I would suggest rolling all the balls on to 2 sheets of foil or parchment, that way when the cookies come out of the oven you can pull the lining with the cooked cookies off and slide the new one on to put right into the oven.
These cookies have a sort of caramel taste to them. They are very good and even my 2 yr old loved them!

Sunday, April 19, 2009

From Isaac

I had to post it not as a serious recipe but more as my life a as a mom! This is recipe comes straight from my little bud, Isaac!
Cumin PB toast and Milk
2 pieces of toast topped with Peanut Butter (creamy or chunky)
1 Sippy cup of milk
1 Container Cumin
2 Shelves

Take toast, Put peanut butter sides together to make a peanut butter toast sandwich. Sprinkle Cumin onto shelves until you get caught and it's taken away. Place peanut butter toast sandwich on 1st shelf and your milk on the other. Enjoy!

Friday, April 17, 2009

No Spoons Allowed Taco Soup

1 can (16oz) Refried Beans
" Black Beans (Drained and rinsed)
" Mexican Stewed Tomatoes
1 3/4 C. Chicken Broth (14 oz Can)
1 1/2 C. Frozen Corn (1 can)
1/2 C. Salsa
1/2 C. Water
1 Tbl.
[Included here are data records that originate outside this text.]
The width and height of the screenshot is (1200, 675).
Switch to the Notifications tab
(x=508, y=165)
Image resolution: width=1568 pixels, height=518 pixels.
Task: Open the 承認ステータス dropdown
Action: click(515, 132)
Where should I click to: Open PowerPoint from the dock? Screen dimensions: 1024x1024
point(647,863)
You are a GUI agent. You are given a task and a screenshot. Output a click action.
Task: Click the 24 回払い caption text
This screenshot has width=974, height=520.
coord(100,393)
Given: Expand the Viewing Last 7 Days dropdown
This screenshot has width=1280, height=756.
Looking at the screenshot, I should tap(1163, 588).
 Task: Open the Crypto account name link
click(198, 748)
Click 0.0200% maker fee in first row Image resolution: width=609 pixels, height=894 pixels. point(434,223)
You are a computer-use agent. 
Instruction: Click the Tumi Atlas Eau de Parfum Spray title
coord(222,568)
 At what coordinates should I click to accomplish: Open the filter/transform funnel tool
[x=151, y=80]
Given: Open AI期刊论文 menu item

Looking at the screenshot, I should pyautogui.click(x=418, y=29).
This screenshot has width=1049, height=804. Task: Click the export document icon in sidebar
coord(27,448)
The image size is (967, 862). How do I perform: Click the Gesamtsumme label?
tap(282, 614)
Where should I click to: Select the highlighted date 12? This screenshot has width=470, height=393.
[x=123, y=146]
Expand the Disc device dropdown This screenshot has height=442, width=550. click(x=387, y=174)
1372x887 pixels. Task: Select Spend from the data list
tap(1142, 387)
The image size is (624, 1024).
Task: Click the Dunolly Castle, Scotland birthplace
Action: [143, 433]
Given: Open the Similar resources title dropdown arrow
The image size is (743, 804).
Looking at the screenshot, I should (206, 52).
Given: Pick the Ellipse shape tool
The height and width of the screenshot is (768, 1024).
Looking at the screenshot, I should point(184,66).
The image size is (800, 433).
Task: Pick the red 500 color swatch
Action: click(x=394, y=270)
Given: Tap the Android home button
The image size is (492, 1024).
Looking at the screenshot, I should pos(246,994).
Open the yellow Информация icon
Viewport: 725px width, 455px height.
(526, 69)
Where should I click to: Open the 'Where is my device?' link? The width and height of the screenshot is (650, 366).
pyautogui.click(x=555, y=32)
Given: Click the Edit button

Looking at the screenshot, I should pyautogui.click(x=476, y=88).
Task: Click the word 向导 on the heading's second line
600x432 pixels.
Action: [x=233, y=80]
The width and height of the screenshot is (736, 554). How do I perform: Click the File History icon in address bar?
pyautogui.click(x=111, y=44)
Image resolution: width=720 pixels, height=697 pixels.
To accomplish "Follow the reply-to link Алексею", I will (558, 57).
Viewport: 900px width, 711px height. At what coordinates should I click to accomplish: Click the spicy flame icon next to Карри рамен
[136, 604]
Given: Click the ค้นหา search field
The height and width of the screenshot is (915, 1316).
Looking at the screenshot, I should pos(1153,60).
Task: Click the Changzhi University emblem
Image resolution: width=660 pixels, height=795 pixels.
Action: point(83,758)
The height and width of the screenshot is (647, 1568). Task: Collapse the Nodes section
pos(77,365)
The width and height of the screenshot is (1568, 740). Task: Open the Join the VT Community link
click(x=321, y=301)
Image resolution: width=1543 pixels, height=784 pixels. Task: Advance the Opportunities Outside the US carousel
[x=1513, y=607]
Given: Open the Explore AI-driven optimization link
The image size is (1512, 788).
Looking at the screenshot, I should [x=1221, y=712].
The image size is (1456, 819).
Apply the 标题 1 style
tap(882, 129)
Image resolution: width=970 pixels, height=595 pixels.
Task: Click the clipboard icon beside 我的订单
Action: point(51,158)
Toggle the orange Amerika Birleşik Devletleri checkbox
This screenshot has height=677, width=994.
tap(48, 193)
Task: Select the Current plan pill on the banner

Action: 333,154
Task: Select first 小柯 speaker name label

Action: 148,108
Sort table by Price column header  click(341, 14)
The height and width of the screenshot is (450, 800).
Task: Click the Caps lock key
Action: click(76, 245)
Cumin
1 lb. Hamburger (4 Chicken Tenders Cubed)
2 C. Shredded cheese (8 oz. pkg. Mexi blend)
Toppings (optional):
Frito Chips
Sour Cream

In a Soup Pot (mine is 4 qt.) Brown Hamburger (or cook chicken). Add chicken broth, tomatoes and Refried beans. Break up tomatoes and stir in beans with a wooden spoon. Add black beans, corn, salsa,water and cumin. Bring to a boil. Turn down and simmer for 10 mins. Stir in cheese to melt. Serve with chips, sour cream.

Thursday, April 16, 2009

Tuna Noodle Casserole

30-45 Mins




*These are approximate measurements. I don't measure anything*
1/2 box Whole Grain Pasta
1 can Tuna
1 can Cream of Chicken soup
2 c. Frozen peas
1 Tbl Lemon pepper
1 c. Bread crumbs
1-2 Tbl Parm Cheese
1 Tbl Butter, melted
Cook pasta and drain. Add Cream of chicken soup and thin with milk till desired consistency. Add Lemon pepper, drained tuna and peas. stir. Pour into 8x8 casserole dish. Combine bread crumbs, cheese, and melted. Sprinkle over pasta and bake for 15-20 mins, or until hot all the way through.